Где оскорбленному есть чувству уголок...


Одним словом, тип совершенно бесполезный теперь и бывший ужасно полезным когда-то. Это фразер, говорун, но сердечный фразер, и совестливо тоскующий о своей бесполезности. Он теперь в новом поколении переродился, и мы верим в юные силы, мы верим, что он явится скоро опять, но уже не в истерике, как на бале Фамусова, а победителем, гордым, могучим, кротким и любящим. Он сознает, кроме того, к тому времени, что уголок для оскорбленного чувства не в Европе, а, может быть, под носом, и найдет, что делать, и станет делать. И знаете ли что: я вот уверен, что не все и теперь у нас одни только фельдфебеля цивилизации и европейские самодуры; я уверен, я стою за то, что юный человек уже народился... но об этом после.

А мне хочется еще сказать два слова о Чацком. Не понимаю я только одного: ведь Чацкий был человек очень умный. Как это умный человек не нашел себе дела? Они все ведь не нашли дела, не находили два-три поколения сряду. Это факт, против факта и говорить бы, кажется, нечего, но спросить из любопытства можно. Так вот, не понимаю я, чтоб умный человек, когда бы то ни было, при каких бы то ни было обстоятельствах, не мог найти себе дела. Этот пункт, говорят, спорный, но в глубине моего сердца я ему вовсе не верю. На то и ум, чтоб достичь того, чего хочешь. Нельзя версты пройти, так пройди сто шагов, все ж лучше, все ближе к цели, если к цели идешь. И если хочешь непременно одним шагом до цели дойти, так ведь это, по-моему, вовсе не ум. Это даже называется белоручничеством. Трудов мы не любим, по одному шагу шагать не привычны, а лучше одним шагом перелететь до цели или попасть в Регулы. Ну вот это и есть белоручничанье. Однако же Чацкий очень хорошо сделал, что улизнул тогда опять за границу: промешкал бы маленько и отправился бы на восток, а не на запад. Любят у нас запад, любят, и в крайнем случае, как дойдет до точки, все туда едут. Ну вот и я еду. «Mais moi c'est autre chose» («Я — это другое дело» (фр.).). Я видел их там всех, т. е. очень многих, а всех не пересчитаешь, и все-то они, кажется, ищут уголка для оскорбленного чувства. По крайней мере, чего-то ищут. Поколение Чацких обоего пола после бала Фамусова, и вообще, когда был кончен бал, размножилось там подобно песку морскому, и даже не одних Чацких: ведь из Москвы туда они все поехали.

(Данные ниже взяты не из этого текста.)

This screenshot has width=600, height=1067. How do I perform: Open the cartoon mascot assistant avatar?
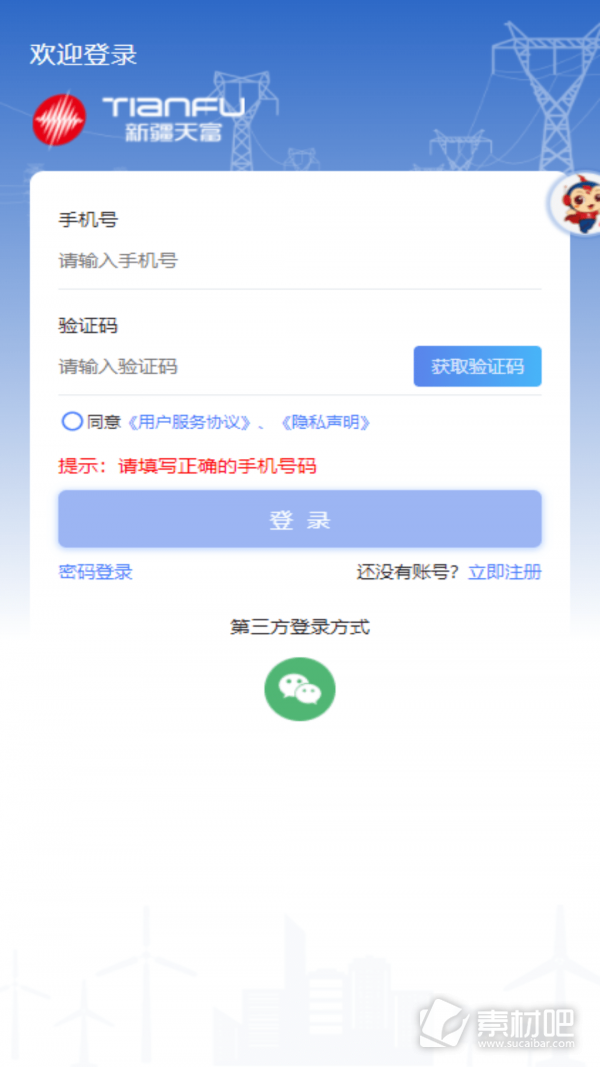click(x=577, y=203)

Сколько там теперь Репетиловых, сколько Скалозубов, уже выслужившихся и отправленных к водам за негодностью. Наталья Дмитриевна с мужем там непременный член. Даже графиню Хлестову каждый год туда возят. Даже и Москва всем этим господам надоела. Одного Молчалина нет: он распорядился иначе и остался дома, он один только и остался дома. Он посвятил себя отечеству, так сказать, родине... Теперь до него и рукой не достанешь; Фамусова он и в переднюю теперь к себе не пустит: «деревенские, дескать, соседи, в городе с ними не кланяются». Он при делах, и нашел себе дело. "Он знает Русь, и Русь его знает". Да, уж его-то крепко знают и долго не забудут. Он даже и не молчит теперь, напротив, только он и говорит. Ему и книги в руки... Но что об нем. Я заговорил об них обо всех, что ищут отрадного уголка в Европе, и, право, я думал, что им там лучше. А между тем на их лицах такая тоска… Бедненькие! И что за всегдашнее в них беспокойство, что за болезненная, тоскливая подвижность!»